Roth v. Equitable Life Assurance Society of United States

186 Misc. 403 | N.Y. Sup. Ct. | 1945

Peck, J.

This is an action by the beneficiary of an insurance policy, not the personal representative of the deceased insured, to recover the face amount of a policy issued by the defendant. The defenses are that the policy did not become effective because the insured was not in good health at the time of the payment of the first premium, and that the policy was rescinded by the defendant because of material misrepresentations made in the application as to the state of health of the insured. The misrepresentations consist of statements that the insured was in good health at the time of the application, and had no illness and had not consulted or been treated by a physician within the past five years. The facts are that during the five years preceding the issuance of the policy the insured had been treated on several occasions by two physicians.

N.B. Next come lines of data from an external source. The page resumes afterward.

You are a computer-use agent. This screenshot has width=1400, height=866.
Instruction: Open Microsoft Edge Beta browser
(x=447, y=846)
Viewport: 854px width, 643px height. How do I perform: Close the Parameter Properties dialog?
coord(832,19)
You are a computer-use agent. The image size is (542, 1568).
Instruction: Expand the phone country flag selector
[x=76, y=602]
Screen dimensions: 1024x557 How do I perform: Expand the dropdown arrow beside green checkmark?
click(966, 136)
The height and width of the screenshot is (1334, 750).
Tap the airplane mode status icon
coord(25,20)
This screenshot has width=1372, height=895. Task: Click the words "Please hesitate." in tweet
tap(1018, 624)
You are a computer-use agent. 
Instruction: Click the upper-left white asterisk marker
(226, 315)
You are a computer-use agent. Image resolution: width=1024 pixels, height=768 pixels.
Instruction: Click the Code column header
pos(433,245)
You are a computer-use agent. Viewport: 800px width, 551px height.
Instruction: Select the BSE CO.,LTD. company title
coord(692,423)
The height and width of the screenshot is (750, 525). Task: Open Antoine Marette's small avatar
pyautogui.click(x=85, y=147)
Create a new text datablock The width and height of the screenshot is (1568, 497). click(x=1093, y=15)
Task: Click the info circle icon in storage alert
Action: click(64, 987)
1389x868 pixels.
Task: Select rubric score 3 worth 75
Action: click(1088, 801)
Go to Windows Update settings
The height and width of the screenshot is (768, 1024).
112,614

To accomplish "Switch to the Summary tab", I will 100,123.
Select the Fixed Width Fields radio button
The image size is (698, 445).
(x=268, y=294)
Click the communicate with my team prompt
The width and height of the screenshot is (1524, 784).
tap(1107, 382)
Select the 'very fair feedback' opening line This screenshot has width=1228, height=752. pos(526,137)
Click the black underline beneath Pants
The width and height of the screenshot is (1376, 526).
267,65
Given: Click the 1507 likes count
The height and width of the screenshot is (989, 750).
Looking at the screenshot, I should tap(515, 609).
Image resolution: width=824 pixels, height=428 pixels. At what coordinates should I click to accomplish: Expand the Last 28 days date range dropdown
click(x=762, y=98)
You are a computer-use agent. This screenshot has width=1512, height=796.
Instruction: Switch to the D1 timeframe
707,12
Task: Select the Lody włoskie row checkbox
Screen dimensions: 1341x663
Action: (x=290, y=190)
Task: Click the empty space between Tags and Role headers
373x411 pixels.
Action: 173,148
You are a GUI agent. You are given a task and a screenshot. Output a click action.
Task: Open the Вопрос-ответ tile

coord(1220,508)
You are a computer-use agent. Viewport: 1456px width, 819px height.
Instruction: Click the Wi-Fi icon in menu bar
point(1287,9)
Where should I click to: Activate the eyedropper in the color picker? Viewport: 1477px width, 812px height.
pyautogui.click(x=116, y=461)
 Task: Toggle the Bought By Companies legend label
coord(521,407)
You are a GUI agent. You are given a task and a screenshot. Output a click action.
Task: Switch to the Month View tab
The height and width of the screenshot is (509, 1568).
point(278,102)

Upon objection by plaintiff’s counsel, the court excluded the testimony of the doctors as to the nature of the illness from which the insured suffered at the times they treated him. The decision in the ease, therefore, turns upon the applicability to the case of section 149 of the Insurance Law, particularly subdivision 4, which provides that if any misrepresentation as to medical treatment or consultation is proved, and the insured or any other person having or claiming a right under such contract shall prevent full disclosure and proof of the nature of such medical impairment, such misrepresentation shall be presumed to have been material. The defendant claims that it is entitled to judgment pursuant to this provision of *405law upon its showing that the insured misrepresented his health history and concealed his medical consultations. The plaintiff contends that in the absence of proving the nature of the medical consultations and consequent materiality of the misrepresentation the defense cannot hold, and that the defendant is not entitled to the benefit of section 149 of the Insurance Law because the plaintiff, not being the personal representative of the insured, did not have the authority to waive the privilege as to the medical testimony.

While in the affirmative sense of waiver, the plaintiff did not have the authority as the representative of the insured to waive the insured’s privilege (Westover v. Ætna Life Ins. Co., 99 N. Y. 56), the established attitude of the law toward the privilege is that it is not automatic or absolute in the absence of waiver, or to be insisted upon at the initiative and compulsion of the court, but rather that the testimony will be admitted in the absence of objection (Hoyt v. Hoyt, 112 N. Y. 493). The objection may come from any party to the litigation, whether or not the personal representative of the insured, and upon objection being made, in the absence of waiver, the court is obliged to exclude the testimony. That being the case, subdivision 4 of section 149 of the Insurance Law is applicable because full disclosure of the nature of the medical treatment has been prevented by the plaintiff’s objection. (Siebern v. Mutual Life Ins. Co. of N. Y., 269 App. Div. 846.)

It seems quite clear from the wording of the Insurance Law that its intention was broader than plaintiff claims. It not only is not confined to prevention of disclosure by one having the authority to waive the privilege, but extends to the prevention of full disclosure by any person having or claiming a right under the insurance contract. The plaintiff here is such a person and full disclosure was prevented by his objection. The consequence ,is that the court must presume the misrepresentations made by the insured to have been material and award judgment to the defendant.

The foregoing is the decision of the court. Settle judgment.